Trochus tubiferus is a species of sea snail, a marine gastropod mollusk in the family Trochidae, the top snails.

==Description==
The height of the shell attains 35 mm, its diameter 36 mm. The false-unibilicate, solid, thick shell has a conical shape. The spire shows rectilinear or slightly convex outlines. The about 9 whorls are planulate or a little concave. The body whorl is carinated and spinose at the periphery. The color of the shell is above grayish, maculated with purplish brown and faint green. The base of the shell is radiately striped, lineolate or maculate with brown. The upper surface of the whorls is closely granulose, and each whorl bears at its periphery about 17 radiating perforated short spines.
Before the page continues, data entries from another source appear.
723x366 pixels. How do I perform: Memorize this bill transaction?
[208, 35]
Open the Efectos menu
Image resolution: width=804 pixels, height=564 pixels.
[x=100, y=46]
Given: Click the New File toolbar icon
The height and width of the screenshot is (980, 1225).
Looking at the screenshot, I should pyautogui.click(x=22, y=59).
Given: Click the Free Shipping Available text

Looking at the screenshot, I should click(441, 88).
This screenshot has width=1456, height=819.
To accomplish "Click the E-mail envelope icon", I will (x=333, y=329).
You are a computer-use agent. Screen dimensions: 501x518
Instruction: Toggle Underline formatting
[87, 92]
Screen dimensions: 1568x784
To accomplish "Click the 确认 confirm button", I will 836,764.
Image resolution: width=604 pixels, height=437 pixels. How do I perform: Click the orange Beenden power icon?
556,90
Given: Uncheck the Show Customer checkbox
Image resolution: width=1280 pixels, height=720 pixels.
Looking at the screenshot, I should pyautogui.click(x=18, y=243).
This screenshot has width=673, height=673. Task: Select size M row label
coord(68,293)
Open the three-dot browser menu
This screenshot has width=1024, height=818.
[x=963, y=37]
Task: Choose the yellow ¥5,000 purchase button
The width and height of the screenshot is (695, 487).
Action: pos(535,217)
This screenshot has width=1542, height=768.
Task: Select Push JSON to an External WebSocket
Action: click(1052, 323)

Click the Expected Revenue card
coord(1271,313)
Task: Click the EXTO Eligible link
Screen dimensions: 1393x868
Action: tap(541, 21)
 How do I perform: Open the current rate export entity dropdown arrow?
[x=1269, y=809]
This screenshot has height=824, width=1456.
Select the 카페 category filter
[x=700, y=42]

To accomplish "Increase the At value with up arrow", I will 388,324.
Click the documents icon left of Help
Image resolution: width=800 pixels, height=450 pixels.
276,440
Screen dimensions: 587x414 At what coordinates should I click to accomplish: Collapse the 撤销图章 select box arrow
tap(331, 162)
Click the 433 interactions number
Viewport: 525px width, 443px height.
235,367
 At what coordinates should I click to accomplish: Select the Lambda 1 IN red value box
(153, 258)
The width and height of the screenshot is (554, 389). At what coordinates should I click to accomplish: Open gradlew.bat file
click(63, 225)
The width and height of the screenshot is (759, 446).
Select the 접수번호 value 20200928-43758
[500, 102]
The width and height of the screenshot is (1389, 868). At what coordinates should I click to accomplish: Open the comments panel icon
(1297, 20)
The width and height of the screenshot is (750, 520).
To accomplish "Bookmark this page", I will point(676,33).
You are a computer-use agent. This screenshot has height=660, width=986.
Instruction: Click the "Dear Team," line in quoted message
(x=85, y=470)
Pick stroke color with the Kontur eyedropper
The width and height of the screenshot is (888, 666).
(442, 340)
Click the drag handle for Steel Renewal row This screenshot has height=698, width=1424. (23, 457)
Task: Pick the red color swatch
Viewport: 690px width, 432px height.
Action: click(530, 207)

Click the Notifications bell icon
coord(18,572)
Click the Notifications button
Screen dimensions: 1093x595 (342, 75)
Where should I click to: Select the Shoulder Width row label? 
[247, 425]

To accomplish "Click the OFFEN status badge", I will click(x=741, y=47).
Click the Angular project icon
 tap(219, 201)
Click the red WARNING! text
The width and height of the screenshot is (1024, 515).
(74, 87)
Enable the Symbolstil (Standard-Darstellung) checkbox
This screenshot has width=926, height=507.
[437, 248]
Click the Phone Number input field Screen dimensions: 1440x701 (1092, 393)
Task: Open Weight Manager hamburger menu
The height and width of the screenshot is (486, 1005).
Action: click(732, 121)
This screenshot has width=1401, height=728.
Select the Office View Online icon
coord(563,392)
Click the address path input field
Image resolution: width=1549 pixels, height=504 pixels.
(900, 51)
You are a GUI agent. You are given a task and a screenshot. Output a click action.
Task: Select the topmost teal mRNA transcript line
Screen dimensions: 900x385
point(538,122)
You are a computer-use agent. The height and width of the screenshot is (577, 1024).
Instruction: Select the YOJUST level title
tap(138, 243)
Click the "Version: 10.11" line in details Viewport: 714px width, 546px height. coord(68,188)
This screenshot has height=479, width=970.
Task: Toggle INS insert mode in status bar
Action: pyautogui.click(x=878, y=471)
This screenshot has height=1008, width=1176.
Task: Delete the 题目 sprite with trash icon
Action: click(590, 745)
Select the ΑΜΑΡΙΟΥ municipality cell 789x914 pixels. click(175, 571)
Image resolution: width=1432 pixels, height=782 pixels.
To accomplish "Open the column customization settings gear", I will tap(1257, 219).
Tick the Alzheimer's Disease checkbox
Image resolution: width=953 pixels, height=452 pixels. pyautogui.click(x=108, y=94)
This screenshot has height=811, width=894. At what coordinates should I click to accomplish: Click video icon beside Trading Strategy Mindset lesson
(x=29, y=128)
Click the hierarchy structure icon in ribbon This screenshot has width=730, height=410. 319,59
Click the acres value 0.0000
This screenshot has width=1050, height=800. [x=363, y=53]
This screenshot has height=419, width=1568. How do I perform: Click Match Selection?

The base is slightly convex, with 10 to 12 narrow closely granulose concentric lirae. The aperture is white within. The outer and parietal walls are strongly lirate. The parietal wall has the same color as the base, but overlaid with a white callus. The basal margin is straight, very thick, and dentate. The columella oblique. Its edge is convex, quadri-dentate, and within spirally plicate. The umbilical area is white, funnel-shaped, callous, rather narrow, and obsoletely spirally costate.

The numerous lirae of the base separate this form from Trochus calcaratus Souverbie in Souverbie & Montrouzier, 1875, with which it agrees in the perforated or fistulose spines. These are sometimes subobsolete, and frequently solid on the body whorl.

==Distribution==
This marine species occurs in the Indian Ocean off Madagascar.